Iron ore prices continue to rip higher, closing at fresh multi-month highs on Wednesday.
According to Metal Bulletin, the spot price for benchmark 62% fines increased by a further 0.6% to $74.73 a tonne, leaving it at the highest level since early March.
It has now rallied 18.4% from the lows in early July this year, including 7.9% since the end of Golden Week holidays earlier this month.
As such, it’s quickly closing in on becoming a bull market.
While the benchmark price continued to rally, lower grade ores have been rallying even harder in recent sessions with the price for 58% fines surging 3.3% to $45.27 a tonne, leaving it at the highest level since September last year.
It’s also rallied 23.4% since the middle of July, more than the 20% threshold defined as a technical bull market.
An easing of industrial restrictions to help improve air quality over winter in northern Chinese provinces may explain the renewed demand for lower grade ores in recent weeks.
Completing a hat-trick of gains, higher grade ores also pushed higher with the price for 65% Brazilian fines lifting 0.5% to $98.20 a tonne.
The across-the-board gains coincided with renewed buying in Chinese steel futures during the session.
Rebar futures on the Shanghai Futures Exchange finished the session at 4,190 yuan, up from Tuesday’s night session close of 4,143 yuan.
According to Reuters, the value of fixed-asset investment projects approved in the third quarter more than quadrupled from the prior three months, indicating the government is rolling out measures to prop up the slowing economy.
The state planner approved 45 projects worth 437.4 billion yuan in July-September, accounting for nearly two-thirds of the value of approvals so far this year, Reuters said.

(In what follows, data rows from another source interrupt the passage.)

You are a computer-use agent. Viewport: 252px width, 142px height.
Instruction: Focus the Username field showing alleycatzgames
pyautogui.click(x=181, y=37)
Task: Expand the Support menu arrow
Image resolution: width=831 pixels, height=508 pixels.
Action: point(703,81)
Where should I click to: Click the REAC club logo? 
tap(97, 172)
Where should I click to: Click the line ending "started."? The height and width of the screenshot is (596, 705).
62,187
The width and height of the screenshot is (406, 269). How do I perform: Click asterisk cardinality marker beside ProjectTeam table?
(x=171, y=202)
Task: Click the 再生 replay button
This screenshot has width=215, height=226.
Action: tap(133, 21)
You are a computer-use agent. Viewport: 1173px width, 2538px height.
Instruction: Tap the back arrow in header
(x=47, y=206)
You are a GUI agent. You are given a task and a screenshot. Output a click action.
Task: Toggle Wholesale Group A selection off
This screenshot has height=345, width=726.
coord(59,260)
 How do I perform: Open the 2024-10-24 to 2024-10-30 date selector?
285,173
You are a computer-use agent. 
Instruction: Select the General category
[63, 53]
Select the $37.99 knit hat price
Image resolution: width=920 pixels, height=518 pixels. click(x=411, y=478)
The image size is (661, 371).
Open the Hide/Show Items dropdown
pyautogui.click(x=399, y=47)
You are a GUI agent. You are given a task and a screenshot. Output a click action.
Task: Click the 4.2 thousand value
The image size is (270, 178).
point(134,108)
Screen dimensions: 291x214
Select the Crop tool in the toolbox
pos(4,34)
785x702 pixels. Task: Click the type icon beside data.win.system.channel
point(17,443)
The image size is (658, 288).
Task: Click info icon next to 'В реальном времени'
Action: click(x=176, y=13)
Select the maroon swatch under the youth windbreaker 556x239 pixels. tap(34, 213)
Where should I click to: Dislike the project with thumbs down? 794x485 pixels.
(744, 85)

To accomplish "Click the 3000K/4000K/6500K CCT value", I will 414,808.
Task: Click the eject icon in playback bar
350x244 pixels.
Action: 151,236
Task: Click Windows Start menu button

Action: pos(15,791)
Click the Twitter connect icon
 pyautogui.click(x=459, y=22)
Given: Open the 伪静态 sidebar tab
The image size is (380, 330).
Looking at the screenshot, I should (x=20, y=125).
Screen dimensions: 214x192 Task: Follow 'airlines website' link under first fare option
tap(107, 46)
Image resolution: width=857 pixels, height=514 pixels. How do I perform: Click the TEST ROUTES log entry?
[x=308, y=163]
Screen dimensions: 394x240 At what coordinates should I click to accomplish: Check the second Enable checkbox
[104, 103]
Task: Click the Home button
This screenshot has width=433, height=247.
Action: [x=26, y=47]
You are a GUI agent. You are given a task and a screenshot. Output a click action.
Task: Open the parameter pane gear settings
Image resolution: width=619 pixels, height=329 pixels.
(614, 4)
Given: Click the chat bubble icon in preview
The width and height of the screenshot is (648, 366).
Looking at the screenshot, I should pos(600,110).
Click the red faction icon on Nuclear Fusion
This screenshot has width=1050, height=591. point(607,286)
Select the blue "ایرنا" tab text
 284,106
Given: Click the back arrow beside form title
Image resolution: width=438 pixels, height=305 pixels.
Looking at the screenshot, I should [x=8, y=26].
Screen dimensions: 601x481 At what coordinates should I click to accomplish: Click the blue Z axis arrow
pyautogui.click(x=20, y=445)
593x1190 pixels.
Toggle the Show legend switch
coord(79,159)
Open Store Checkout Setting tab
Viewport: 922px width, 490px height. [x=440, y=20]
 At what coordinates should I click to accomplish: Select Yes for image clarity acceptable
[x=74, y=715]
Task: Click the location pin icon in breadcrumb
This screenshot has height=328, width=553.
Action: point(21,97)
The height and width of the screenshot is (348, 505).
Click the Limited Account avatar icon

The strength in steel contracts flowed through to iron ore futures in Dalian with the January 2019 contract finishing at 536.5 yuan, up substantially from 522.5 yuan on Tuesday evening.
According Mysteel Consultancy, 20 million tonnes of iron imports entered China last week, down 3.32 million tonnes from the prior week.
Coking coal and coke futures also surged, ending trade at 1,395 yuan and 2,435 yuan respectively, up from Tuesday’s night session close of 1,379 yuan and 2,384.5 yuan.
Temporary supply disruptions and speculation over environmental restrictions were cited as catalysts behind the moves.
As seen in the scoreboard below, most of those gains were sustained in overnight trade on Wednesday.
SHFE Rebar ¥4,186 , 0.70%
DCE Iron Ore ¥534.50 , 1.33%
DCE Coking Coal ¥1,390.50 , 0.51%
DCE Coke ¥2,439.50 , 1.48%
There was little reaction to news that global crude steel output rose by 4.4% to 152 million tonnes in the year to September, according to data released by the World Steel Association.
Chinese commodity futures will resume trade at midday AEDT.